Then I thought about collaging all the lists into my art journal.



My lists are needed, but today they seem utterly ridiculous.


Making the decision to ignore them completely, 
I lit a candle, made coffee and proclaimed it a pajama day for as long as I can-or until the plumber comes to unclog my kitchen sink.
( I have been "camping" for three days now, doing dishes in a pot and tossing the water out. Or not doing dishes and letting them pile up with my lists.)




Today is a day to breathe.
Today is a day to focus on what is in front of me.
To take time to journal.
To not care how it comes out, (i.e. miss-spelled words) but to enjoy the process and to aimlessly doodle while I reflect on this verse I found in the Message version:

Matthew 11:28-30, message version


The unforced rhythms of grace.
WHAT.
DOES.
THAT.
MEAN?


My take on it is this:

Breathing vs. realizing I'm not breathing
being still, stopping, wasting time, focusing vs. movement
being kind to myself vs. being my own taskmaster
finishing one thing vs. multitasking
thinking about the great possibility I am working on my own strength and not on God's.


Wearing my own yoke that is too heavy. Too tight. Not taking me in the right direction. 
My yoke demands more and more.
My yoke pushes until I forget to stop and say thank you.

Learning is a a continual life process, don't you think?

You will have to excuse me, but
some weeks, to be honest, are just bat-shit crazy.
Whether full of crazy good or just crazy, sometimes they are too much to be able to find our way.

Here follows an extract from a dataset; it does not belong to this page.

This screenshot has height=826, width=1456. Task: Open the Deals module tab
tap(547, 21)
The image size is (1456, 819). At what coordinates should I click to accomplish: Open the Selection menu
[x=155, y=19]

My hope is that I learn to take my yoke off and put on the yoke of Christ.
One that will mold me in tenderness like a loving Father.
With gentle hands, kind words and eyes that look at me with love and compassion;
 that teaches me that faith and trust are GOOD things.

I hope I learn through this life, that it will become easier to trust that these words are true.
Nothing like this was particularly modeled to me growing up, so find that I learn it on my own.
I practice it with my own children and gain
 confidence
each time the opportunity arises.




Today...
Hands are open.
Breaths are being taken.
Thank you is being said.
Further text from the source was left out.